Research and Development Funding

Greg Clark Excerpts
Wednesday 17th March 2021

(3 years, 8 months ago)

Westminster Hall
Read Full debate Read Hansard Text Read Debate Ministerial Extracts

Westminster Hall is an alternative Chamber for MPs to hold debates, named after the adjoining Westminster Hall.

Each debate is chaired by an MP from the Panel of Chairs, rather than the Speaker or Deputy Speaker. A Government Minister will give the final speech, and no votes may be called on the debate topic.

This information is provided by Parallel Parliament and does not comprise part of the offical record

Greg Clark Portrait Greg Clark (Tunbridge Wells) (Con)
- Hansard - -

It is a pleasure to serve under your chairmanship, Mr Dowd. I congratulate the hon. Member for Cambridge (Daniel Zeichner) on securing this debate. I am a little disappointed that he did not burst into song at the finale of his speech, but I recognise the important points made.

** EXERCISE 1 **
Answer these questions using the research and development funding debate excerpt, with each answer marked to match its question:
(a) Who chairs each debate in Westminster Hall?
(b) Which constituency does Greg Clark represent?
(c) Who secured the debate?
** EXERCISE 2 **
List every person named in the research and development funding debate excerpt.
** EXERCISE 3 **
Carry on Greg Clark's speech in the research and development funding debate excerpt, starting after its last sentence.

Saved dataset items
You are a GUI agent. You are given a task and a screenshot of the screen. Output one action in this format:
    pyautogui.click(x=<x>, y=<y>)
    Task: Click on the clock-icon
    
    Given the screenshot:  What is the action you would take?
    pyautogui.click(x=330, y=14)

** TASK OUTPUT 1 **
(a) An MP from the Panel of Chairs
(b) Tunbridge Wells
(c) The hon. Member for Cambridge, Daniel Zeichner

** TASK OUTPUT 2 **
Greg Clark
Mr Dowd
Daniel Zeichner

** TASK OUTPUT 3 **
The hon. Gentleman is absolutely right that this is a time in which the profile of, and gratitude for, UK and international science has never been higher across the country and the world. The excellence of British science has been particularly prominent, whether in the city that he and my hon. Friend the Member for South Cambridgeshire (Anthony Browne) represent, or in other great cities and towns across the country that host some of the best scientists in the world, working in collaboration with others across the world. It is no coincidence that the first pillar of our global strategy—in the integrated review of security, defence, development and foreign policy published yesterday—is science and technology, specifically to grow the UK’s science and technology power in pursuit of strategic advantage. That is right and it represents an exciting prospect in the light of what we have discovered about the possibility of science moving quicker than we ever thought possible to save lives across the world. We are also seeing, in other aspects of the response to the pandemic, a real acceleration in the deployment of technologies, even if they are far removed from medical sciences.

The new Secretary of State for Business, Energy and Industrial Strategy confirmed this morning that it remains the Government’s intention and commitment to invest 2.4% of GDP in science by 2027, and to achieve a public R&D budget of £22 billion of investment in science, so this should be a boom time for science and research. With the confidence of the public and the unprecedented commitment that the Government have made to doubling the science budget, we should be able to do more things to change more lives. Just at this moment, however, for some of the reasons mentioned by the hon. Member for Cambridge, science faces the prospect of having to retreat.

First, two weeks before the beginning of the next financial year, our principal science research body, UKRI, does not yet know what its budget will be for the year ahead. As we know, especially for science projects, long-term funding is crucial to contracts and investigations that take many years and months.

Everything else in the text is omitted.